At least five interacting problems have been important in the explanation of why the economy has deteriorated so badly since the mid-1960s. First, natural resource limits began to handicap further expansion of primary product exports, requiring difficult changes in the structures of production and trade. Second, partly in response to these constraints, and partly as a matter of a growing conviction that the country needed to industrialize more rapidly, successive governments began to promote industrialization through protection against imports, reversing the country's traditional policy of relatively open trade. Third, dissatisfaction with widespread inequality and poverty encouraged attempts at radical social change, but the two governments that tried to lead the way--those of General Juan Velasco Alvarado (1968-75) and Alan García Pérez (1985-90)--failed to find any effective answers or to maintain viable macroeconomic policies. Fourth, the temporary move back toward a more open economy under the second government of Fernando Belaúnde Terry (1980-85) resulted in a surge of imports and an external crisis--mainly because of currency overvaluation and an excessively rapid rise of government spending--that again discredited this approach. And finally, rural violence took on a profoundly destructive character with the growth of the Shining Path (Sendero Luminoso-- SL) and the cocaine industry. On top of those two sources of violence, weakening governmental capability to maintain order and worsening conditions of employment led to growing security problems in cities.
Deteriorating conditions since the mid-1960s need to be considered against the background of a deeply divided society and a considerable lag, compared with many other Latin American countries, in developing either a competitive industrial sector or a modern structure of public administration able to implement public policies effectively.

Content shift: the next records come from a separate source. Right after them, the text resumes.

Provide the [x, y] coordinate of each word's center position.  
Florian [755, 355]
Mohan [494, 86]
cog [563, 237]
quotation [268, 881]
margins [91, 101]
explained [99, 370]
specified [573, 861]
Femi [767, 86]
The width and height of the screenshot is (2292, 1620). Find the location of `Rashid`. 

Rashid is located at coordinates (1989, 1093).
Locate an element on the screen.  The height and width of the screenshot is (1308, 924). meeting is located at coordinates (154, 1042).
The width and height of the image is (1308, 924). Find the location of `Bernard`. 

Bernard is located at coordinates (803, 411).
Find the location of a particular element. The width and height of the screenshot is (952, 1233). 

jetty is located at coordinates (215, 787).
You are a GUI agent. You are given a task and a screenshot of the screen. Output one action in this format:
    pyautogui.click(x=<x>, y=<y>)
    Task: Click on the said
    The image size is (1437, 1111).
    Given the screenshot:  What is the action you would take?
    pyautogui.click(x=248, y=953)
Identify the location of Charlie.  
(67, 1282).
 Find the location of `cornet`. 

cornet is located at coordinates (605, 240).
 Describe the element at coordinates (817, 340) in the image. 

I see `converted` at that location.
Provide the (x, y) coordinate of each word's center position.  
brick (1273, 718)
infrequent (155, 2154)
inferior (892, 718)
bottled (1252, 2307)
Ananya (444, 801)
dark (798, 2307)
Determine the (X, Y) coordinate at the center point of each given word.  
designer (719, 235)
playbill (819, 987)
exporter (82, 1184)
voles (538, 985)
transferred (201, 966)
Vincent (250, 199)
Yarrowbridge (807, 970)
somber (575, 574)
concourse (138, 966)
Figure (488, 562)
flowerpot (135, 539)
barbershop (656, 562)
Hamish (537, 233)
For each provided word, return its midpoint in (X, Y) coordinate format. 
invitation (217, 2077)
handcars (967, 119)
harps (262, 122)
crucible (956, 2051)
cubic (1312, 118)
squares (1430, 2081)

These handicaps can be overstated. After all, the Peruvian economy functioned well up to the mid1960s , and both private business and government officials have gained experience since then. As of the beginning of the 1990s, however, the country's prolonged decline had seriously undermined public confidence in the possibilities for recuperation and renewed growth.
The most evident symptoms of the crisis at the beginning of the 1990s were falling national output and income, high levels of unemployment and underemployment, worsening poverty and violence, accelerating inflation, and deep external debt. Under the Belaúnde administration, the external debt grew too high for Peru to meet scheduled service payments, although the government maintained the position that payments would be resumed when possible. Under the next government, García made a point of declaring that payments would be unilaterally limited to 10 percent of export earnings. His more aggressive position led to a near-total cutoff of external credit, which remained in effect throughout his term.
The government of Alberto K. Fujimori (1990- ) adopted a drastic stabilization program to break out of this complex of problems by first attacking the forces driving inflation. The initial shock of the new measures, which more than doubled the consumer price level in a single day, nearly paralyzed markets and production. After a steep fall in output, the economy began to stabilize with a lower rate of inflation but without any strong signs of recovery. Although the Fujimori program included many lines of intended action beyond the initial shock, it remained incomplete in many respects. It raised a host of questions about what other policies would reactivate the economy while preventing any further burst of inflation, and how long it would take to restore something like Peru's earlier capacity for growth.